Among the skills learned by today’s figure skaters are pivots, two-foot moves where the skater sticks the toe (or occasionally heel) of one blade into the ice while the other foot circles around it. Skaters generally learn four pivots in this order:
- Forward inside (at :20)
- Backward inside (at 0:34)
- Backward outside (at 0:19)
- Forward outside
The pivots are named after the edge the circling foot is on. The links are to the ISI test requirements. The forward outside pivot is considered an uncaptured move by the ISI and is rarely seen, but it is done in the same position as the backward outside pivot.
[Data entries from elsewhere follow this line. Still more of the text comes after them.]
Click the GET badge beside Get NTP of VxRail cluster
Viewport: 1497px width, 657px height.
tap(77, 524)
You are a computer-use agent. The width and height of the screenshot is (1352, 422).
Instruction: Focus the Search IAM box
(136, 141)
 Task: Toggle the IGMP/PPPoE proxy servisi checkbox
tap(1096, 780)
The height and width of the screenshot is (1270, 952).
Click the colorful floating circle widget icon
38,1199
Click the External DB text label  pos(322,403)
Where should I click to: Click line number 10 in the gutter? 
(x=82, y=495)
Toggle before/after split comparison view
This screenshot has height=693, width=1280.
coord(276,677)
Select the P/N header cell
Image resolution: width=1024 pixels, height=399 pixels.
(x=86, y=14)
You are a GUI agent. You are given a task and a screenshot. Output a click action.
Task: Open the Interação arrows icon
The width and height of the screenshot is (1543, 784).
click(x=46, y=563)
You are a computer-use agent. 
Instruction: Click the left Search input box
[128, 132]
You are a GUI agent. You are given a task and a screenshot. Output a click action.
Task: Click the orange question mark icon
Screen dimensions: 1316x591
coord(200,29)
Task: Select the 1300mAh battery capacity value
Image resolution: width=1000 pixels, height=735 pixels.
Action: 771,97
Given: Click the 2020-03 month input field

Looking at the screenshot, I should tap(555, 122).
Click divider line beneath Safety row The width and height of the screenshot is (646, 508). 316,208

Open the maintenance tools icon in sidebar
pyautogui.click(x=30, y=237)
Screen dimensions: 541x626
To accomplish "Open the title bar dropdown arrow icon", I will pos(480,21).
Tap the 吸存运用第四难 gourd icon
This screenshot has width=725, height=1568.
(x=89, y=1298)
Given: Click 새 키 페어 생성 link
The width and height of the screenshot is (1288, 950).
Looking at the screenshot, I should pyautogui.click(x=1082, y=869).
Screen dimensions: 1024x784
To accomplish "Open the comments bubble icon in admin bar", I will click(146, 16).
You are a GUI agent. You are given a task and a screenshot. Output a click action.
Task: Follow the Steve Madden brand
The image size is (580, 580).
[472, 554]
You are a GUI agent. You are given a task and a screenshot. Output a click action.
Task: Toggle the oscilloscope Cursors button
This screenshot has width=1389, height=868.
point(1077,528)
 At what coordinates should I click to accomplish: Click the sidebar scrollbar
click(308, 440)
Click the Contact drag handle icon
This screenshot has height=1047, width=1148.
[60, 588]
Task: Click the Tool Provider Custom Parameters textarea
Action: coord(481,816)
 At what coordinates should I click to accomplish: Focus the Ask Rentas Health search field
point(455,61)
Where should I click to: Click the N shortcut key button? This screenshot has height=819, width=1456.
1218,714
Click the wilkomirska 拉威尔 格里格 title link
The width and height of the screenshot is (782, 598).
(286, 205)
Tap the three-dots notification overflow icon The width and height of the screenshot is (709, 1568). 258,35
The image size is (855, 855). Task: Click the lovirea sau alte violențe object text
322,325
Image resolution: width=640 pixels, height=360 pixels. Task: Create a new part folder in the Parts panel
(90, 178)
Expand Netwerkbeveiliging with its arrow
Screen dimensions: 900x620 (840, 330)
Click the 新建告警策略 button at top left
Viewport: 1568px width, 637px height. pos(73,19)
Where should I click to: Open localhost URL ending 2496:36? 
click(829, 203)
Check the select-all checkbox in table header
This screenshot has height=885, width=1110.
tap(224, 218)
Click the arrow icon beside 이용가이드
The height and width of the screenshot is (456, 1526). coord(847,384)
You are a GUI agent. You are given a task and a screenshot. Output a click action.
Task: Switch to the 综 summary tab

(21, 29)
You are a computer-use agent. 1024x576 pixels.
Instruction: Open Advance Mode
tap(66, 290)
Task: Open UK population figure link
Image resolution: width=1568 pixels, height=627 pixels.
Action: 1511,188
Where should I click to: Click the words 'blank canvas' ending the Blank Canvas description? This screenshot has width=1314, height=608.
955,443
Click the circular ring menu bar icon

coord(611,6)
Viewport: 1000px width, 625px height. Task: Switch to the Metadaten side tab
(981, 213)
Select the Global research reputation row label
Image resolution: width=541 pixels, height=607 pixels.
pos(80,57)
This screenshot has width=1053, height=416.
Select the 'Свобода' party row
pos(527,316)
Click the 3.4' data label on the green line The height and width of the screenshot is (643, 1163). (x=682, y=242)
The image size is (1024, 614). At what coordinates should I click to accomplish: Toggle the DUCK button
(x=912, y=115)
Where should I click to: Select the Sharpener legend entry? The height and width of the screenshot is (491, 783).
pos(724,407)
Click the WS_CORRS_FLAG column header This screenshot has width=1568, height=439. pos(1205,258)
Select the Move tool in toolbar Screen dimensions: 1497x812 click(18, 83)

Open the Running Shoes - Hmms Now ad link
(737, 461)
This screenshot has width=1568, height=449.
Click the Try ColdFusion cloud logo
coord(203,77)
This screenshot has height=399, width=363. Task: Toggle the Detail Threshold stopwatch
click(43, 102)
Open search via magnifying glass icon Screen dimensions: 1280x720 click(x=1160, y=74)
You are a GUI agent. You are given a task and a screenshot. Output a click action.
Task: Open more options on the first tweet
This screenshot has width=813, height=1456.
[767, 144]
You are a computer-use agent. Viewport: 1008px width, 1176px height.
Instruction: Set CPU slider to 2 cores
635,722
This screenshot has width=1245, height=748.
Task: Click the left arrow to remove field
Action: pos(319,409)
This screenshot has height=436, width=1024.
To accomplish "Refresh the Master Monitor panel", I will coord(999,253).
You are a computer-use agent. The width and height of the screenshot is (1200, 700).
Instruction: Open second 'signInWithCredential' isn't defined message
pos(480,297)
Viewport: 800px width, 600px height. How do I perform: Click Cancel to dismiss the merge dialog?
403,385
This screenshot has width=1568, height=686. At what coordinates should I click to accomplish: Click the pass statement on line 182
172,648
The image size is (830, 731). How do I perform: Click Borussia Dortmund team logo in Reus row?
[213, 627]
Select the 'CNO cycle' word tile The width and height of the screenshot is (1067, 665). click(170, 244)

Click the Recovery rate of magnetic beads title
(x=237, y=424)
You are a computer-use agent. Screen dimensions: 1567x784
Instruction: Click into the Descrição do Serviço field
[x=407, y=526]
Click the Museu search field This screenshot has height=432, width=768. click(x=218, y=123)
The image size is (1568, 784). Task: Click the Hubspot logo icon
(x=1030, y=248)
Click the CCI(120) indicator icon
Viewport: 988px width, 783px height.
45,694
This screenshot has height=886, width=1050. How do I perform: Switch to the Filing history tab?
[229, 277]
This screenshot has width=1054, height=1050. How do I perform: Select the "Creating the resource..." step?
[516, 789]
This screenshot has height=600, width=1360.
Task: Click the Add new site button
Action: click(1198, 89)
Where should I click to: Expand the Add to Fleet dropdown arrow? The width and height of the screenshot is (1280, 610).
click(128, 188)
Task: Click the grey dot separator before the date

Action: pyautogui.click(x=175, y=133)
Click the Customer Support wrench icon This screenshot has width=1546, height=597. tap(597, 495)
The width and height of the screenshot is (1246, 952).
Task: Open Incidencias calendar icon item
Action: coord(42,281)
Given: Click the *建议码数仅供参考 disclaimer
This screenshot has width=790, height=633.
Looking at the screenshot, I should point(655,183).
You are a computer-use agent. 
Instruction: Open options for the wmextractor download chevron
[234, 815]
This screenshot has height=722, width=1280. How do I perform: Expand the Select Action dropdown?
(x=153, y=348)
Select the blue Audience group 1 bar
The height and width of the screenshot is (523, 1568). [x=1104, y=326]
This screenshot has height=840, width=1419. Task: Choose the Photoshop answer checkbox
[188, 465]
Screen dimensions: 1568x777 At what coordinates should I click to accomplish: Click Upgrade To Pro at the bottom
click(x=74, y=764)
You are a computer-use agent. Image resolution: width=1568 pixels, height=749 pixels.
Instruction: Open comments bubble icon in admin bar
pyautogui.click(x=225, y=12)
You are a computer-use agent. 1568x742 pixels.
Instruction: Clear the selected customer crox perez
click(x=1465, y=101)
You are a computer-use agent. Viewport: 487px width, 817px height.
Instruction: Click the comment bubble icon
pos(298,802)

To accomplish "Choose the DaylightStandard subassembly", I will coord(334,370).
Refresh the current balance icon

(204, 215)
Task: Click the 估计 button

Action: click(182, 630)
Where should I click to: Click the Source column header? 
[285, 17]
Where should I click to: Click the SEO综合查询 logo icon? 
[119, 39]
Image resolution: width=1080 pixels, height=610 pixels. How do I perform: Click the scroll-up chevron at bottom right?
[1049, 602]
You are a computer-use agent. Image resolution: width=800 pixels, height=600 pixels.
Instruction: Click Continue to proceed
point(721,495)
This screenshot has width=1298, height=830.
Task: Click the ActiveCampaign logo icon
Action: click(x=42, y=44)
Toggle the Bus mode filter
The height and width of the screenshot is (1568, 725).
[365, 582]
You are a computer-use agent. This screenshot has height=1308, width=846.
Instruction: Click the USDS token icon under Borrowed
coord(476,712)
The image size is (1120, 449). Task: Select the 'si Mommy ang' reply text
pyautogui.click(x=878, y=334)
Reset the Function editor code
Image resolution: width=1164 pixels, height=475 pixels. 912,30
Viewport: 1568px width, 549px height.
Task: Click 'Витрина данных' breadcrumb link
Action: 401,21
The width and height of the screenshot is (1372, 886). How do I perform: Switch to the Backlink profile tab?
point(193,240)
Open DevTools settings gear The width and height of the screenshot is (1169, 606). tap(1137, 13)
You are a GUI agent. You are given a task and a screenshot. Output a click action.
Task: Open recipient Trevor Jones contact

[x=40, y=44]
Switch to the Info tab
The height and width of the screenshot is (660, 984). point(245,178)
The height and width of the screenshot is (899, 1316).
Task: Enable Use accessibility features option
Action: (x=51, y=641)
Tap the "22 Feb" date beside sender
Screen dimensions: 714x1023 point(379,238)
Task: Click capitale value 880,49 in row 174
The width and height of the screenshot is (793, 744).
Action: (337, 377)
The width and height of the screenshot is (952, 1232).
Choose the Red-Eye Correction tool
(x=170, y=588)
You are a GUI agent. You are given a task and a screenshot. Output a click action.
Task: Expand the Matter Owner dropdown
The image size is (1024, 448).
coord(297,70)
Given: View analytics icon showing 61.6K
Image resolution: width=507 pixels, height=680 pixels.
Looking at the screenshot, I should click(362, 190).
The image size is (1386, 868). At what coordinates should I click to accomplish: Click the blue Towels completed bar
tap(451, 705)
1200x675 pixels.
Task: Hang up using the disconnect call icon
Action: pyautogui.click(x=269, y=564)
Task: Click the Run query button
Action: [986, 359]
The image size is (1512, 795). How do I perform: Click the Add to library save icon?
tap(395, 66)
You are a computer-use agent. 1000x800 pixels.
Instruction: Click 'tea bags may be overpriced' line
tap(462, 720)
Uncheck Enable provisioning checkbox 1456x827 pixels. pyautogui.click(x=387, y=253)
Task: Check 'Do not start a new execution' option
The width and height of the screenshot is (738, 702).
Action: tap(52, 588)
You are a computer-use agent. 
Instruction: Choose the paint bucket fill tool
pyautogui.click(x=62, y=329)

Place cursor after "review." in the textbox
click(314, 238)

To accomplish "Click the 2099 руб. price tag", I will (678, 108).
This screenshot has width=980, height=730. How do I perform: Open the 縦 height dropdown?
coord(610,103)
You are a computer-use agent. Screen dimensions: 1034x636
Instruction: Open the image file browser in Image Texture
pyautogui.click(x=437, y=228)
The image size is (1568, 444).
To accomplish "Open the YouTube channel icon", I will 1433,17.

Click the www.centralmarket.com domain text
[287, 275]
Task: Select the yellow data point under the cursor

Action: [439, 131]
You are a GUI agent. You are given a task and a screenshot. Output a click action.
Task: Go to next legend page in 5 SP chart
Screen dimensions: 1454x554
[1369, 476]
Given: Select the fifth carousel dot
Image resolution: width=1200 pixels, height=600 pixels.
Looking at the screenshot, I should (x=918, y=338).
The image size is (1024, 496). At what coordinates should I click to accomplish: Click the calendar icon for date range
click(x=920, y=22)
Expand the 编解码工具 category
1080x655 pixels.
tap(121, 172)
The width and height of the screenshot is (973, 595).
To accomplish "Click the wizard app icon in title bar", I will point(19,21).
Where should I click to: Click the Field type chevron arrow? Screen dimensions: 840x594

Back in the day, there were more pivots. The Skater’s Text Book (p. 59–60) lists six pivots! The two extra ones are:
- The outside edge toe-step forward, foot in front.—Start the same as in the last movement [forward outside pivot], but instead of crossing the foot over behind, cross it in front.
- The outside edge toe-step backward, foot in front.—Start on the outside edge backward, and cross the pivot-foot over in front, placing the pivot-toe on the ice, as far over as possible, and circle around it on the outside edge.
What happened to these extra pivots? Figure skaters don’t do them any more, perhaps because they are much harder than the pivots that do survive (even forward outside seems to be dying out) and aren’t as flashy as fancy jumps and spins. But they do survive in freestyle slalom skating. Here’s a video with the full set of freestyle slalom pivots.
The video includes heel pivots, which are rarely done (but known) in figure skating today. The correspondences are:
- Forward inside pivot = forward uncrossed toe pivot
- Backward inside pivot = backward uncrossed toe pivot
- Backward outside pivot = backward crossed-behind toe pivot
- Forward outside pivot = forward crossed-behind toe pivot
- Extra forward outside pivot = forward crossed-in-front toe pivot
- Extra backward outside pivot = backward crossed-in-front toe pivot
These pivots aren’t just curiosities in freestyle slalom skating. They actually get used in programs, like this one:
It’s fascinating to see how these moves have survived!
Frank Swift and Marvin R. Clark. 1868. The Skater’s Text Book. New York: John A. Gray & Green.